## The task
From the line containing "Task: Add a" down to the line containing "Given: Open the SERVERS TASKS dropdown" in the records below, reproduce every line exactly, ends included, and omit all others.

---+---

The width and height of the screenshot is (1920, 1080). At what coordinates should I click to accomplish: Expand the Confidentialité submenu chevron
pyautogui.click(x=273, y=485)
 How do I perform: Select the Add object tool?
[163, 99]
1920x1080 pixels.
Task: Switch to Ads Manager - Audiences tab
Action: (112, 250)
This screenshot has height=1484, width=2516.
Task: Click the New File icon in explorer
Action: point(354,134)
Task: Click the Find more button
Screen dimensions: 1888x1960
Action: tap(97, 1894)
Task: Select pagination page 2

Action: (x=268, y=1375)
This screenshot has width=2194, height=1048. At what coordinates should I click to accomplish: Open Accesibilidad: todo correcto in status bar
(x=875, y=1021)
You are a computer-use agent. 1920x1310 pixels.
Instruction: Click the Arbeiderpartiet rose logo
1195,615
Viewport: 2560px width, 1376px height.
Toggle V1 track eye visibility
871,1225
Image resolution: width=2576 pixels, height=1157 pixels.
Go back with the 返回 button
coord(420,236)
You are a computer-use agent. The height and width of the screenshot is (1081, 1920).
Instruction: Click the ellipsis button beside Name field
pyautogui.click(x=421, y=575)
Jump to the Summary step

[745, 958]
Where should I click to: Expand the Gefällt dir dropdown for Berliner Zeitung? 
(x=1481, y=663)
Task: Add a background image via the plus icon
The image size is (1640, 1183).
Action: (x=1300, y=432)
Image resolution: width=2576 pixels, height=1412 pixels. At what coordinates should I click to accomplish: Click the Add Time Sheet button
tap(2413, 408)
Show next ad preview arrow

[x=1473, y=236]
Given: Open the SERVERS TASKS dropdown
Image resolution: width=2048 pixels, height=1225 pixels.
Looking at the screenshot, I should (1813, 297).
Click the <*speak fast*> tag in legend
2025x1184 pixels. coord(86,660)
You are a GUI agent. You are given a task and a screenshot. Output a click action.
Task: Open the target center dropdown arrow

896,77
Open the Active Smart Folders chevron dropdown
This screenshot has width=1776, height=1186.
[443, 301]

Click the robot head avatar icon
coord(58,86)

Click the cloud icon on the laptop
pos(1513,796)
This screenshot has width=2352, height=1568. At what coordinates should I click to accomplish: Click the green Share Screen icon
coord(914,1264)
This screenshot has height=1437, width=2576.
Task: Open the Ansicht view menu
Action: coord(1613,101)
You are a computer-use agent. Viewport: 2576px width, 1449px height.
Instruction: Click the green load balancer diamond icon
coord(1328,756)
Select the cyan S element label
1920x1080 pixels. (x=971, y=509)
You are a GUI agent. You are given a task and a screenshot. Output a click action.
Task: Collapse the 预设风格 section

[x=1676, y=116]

---+---

## Your solution
Task: Add a background image via the plus icon
The image size is (1640, 1183).
Action: (x=1300, y=432)
Image resolution: width=2576 pixels, height=1412 pixels. At what coordinates should I click to accomplish: Click the Add Time Sheet button
tap(2413, 408)
Show next ad preview arrow

[x=1473, y=236]
Given: Open the SERVERS TASKS dropdown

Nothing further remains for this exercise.